Even at the end of his life, he’s finding excuses for his inaction. In “The English Teacher,” he discusses Robert Frost’s “The Road Not Taken” in personal terms. Like Frost, Crown also faced a choice: “There was a man. A good,/ courageous man. He is the path I lost.” Yet having confronted his cowardice, he finds a way of slipping away: “Yet even now I can’t erase/ my memories of the forest trails, the bed/ we shared one night, his kisses and embrace,/ his eager hands, his body and his face.” That one night, he argues, justifies a lifetime of fear, self-loathing, and deception. The emptiness of this gesture is shown by the fact that we never know whom he’s talking about or whether this man exists outside of his imagination.

Closet Sonnets is divided into six parts, one for each decade of Crown’s life (starting with his teenage years).
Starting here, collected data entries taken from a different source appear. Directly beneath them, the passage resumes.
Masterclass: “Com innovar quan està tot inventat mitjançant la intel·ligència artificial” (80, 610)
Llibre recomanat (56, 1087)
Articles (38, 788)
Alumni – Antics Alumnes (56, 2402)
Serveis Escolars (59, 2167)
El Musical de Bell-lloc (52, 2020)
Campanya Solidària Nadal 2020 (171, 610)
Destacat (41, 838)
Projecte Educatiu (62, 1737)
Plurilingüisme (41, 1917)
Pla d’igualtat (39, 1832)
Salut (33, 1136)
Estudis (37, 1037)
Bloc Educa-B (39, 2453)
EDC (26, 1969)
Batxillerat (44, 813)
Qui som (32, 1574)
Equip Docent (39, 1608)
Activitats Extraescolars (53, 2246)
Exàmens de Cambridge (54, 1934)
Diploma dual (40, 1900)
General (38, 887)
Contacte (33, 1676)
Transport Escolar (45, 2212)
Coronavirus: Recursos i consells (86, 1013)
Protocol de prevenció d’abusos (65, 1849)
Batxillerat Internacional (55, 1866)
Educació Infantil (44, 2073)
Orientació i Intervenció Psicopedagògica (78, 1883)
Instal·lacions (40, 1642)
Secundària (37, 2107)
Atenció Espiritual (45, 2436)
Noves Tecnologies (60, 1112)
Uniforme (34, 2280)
Because the poems are organized in chronological order, you’d think they would be sensitive to the historical changes that occurred over the seventy years of Crown’s life. But no. The book hides its head in the never-never land of mermen and Martians and purple mockingbirds. There is not a hint of an AIDS epidemic in the poems of the 1980s and 90s. But this ahistoricism is more telling in a poem titled “The Berlin Wall,” from the 2010-21 period, where he compares himself to the divided city except he realizes “now the wall is crashing down at last;/ the city of Berlin is really one.” The problem is that the Berlin wall came down in November 1989, at least twenty years before this poem was supposedly written. It’s not just the history of the gay movement that has passed Crown by; it is the world in general.
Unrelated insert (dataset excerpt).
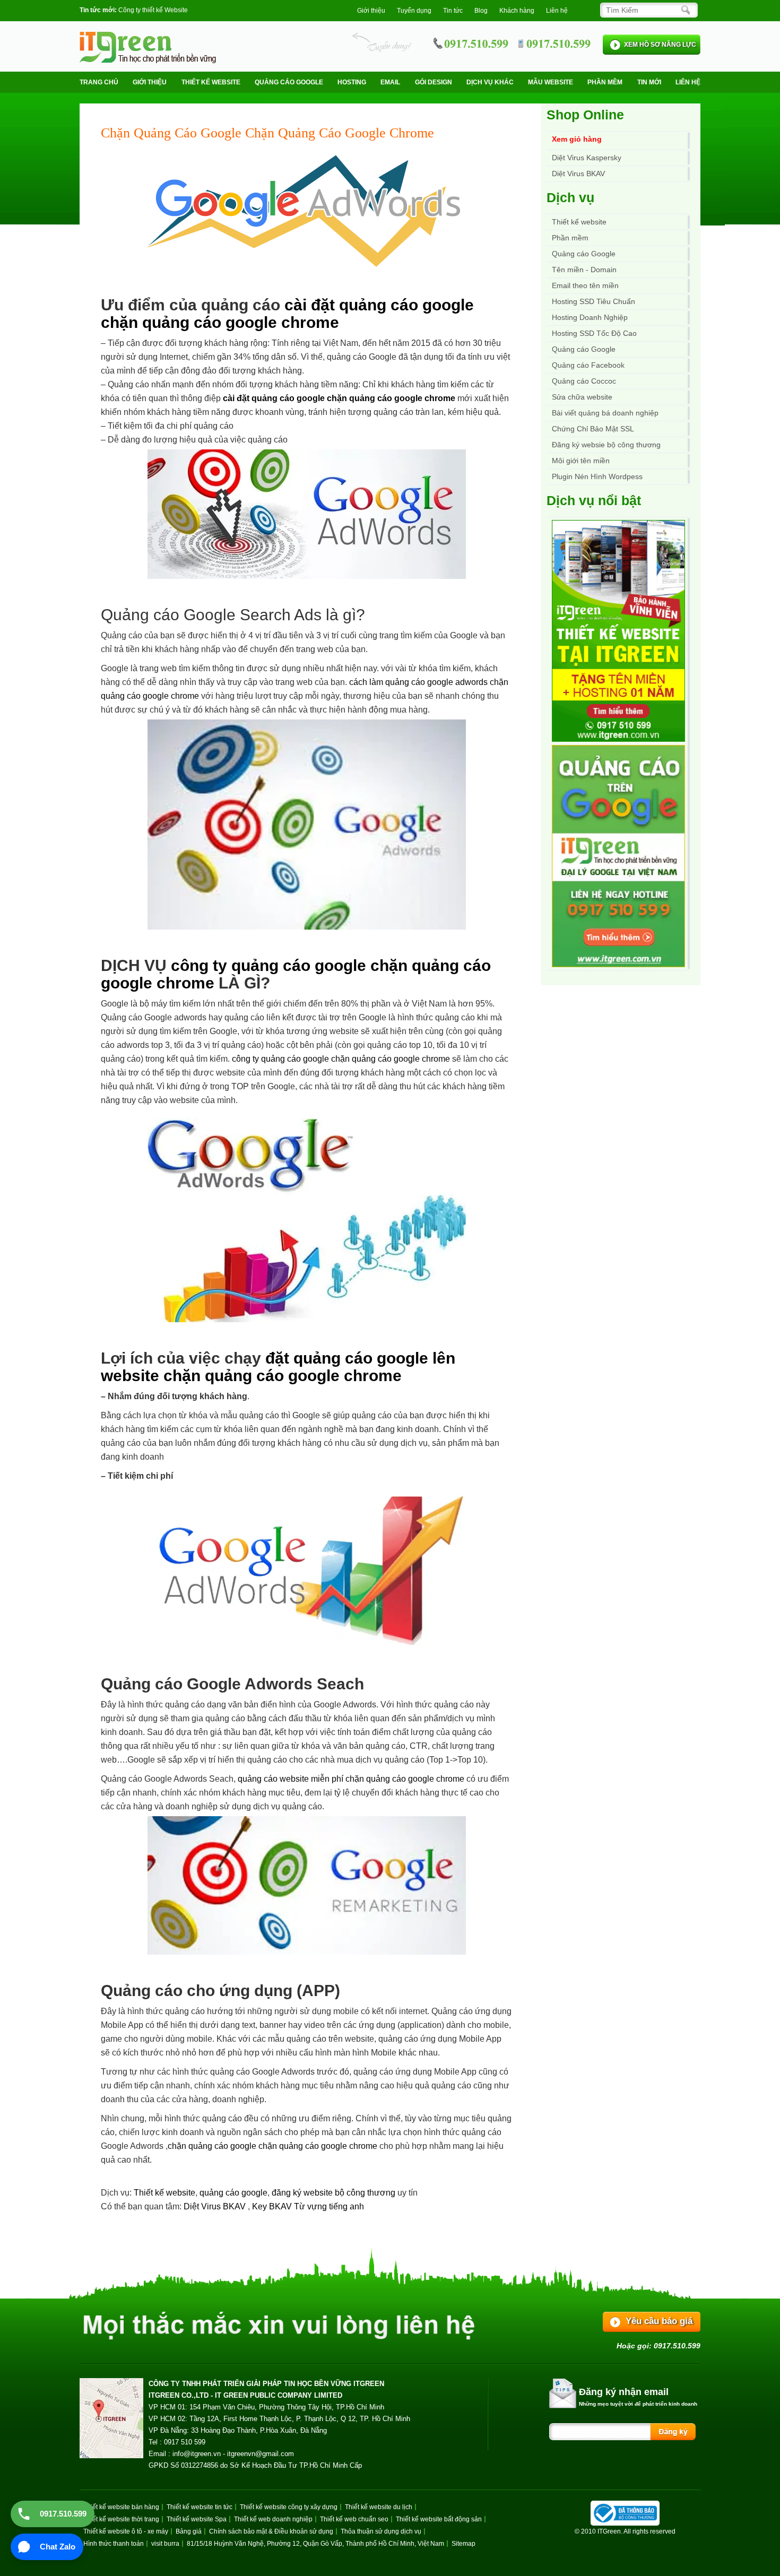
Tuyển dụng (414, 10)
What makes it particularly important that this book be taken to task is its use of metaphors grounded in the past to glorify social injustice. If the metaphor of the closet was ever useful, it was as a way to motivate people to declare their true nature as a personal and political act. Unfortunately, in the Closet Sonnets, it becomes a way to justify silence and repression. The closet in Crown’s poems becomes the womb of the imagination. “In order to survive, you sometimes must/ invent alternative realities,” such as his fantasies of mermen and Martians. “A Strange Device” is a riddle poem. He has a tool to transport him from “universe to universe” outside of time and space.

 

By using this device, a man like me
is able to explore a world beyond
his closet’s ice, a world in which he’s free
to build a submarine and cross a sea
far warmer than his closet’s frozen pond.
This strange device is writing poetry.

 

The closet is needed so it can be transcended by poetry. It’s a neat trick. Isn’t he lucky? Living a frustrated, dishonest life in the closet has enabled him to write poems. And how literary he’d become, since the poem borrows language from Coleridge’s “Kubla Khan,” where the stately pleasure dome contains “a miracle of rare device,/ A sunny pleasure-dome with caves of ice!”

How are we to feel about G. S. Crown? Perhaps I take the character too personally, since he was supposedly born a week before me and became, like me, an English professor. (I’ll be really angry if I ended up dying in 2021 as he is supposed to.) We don’t get many facts about Crown, but one can guess that, like the author, Yakov Azriel, he grew up (as did I) in a New York Jewish middle-class family. His life could have been my life, but it wasn’t. I’m not particularly brave or self-aware, but I refused to make the bargain he made. It’s not a fair bargain either for oneself or for one’s children (presuming you have them). He holds on to the closet as some people hold on to injustice, as a justification for his unhappiness rather than as a metaphor that leads to corrective action. I am impatient with G. S. Crown because, like me, he was still a teenager when Stonewall occurred; he was still in college when gay groups began to form on university campuses; he was still in his twenties when the first marches on Washington began. This sequence of sonnets reflects none of that history. The life it supposedly traces is a sad one, a cautionary tale of self-indulgence and weakness. Azriel’s genuine skills as a formalist are put in the service of a far too common bankruptcy of will.

 

David Bergman, professor of English at Towson University near Baltimore, is the poetry editor of this magazine.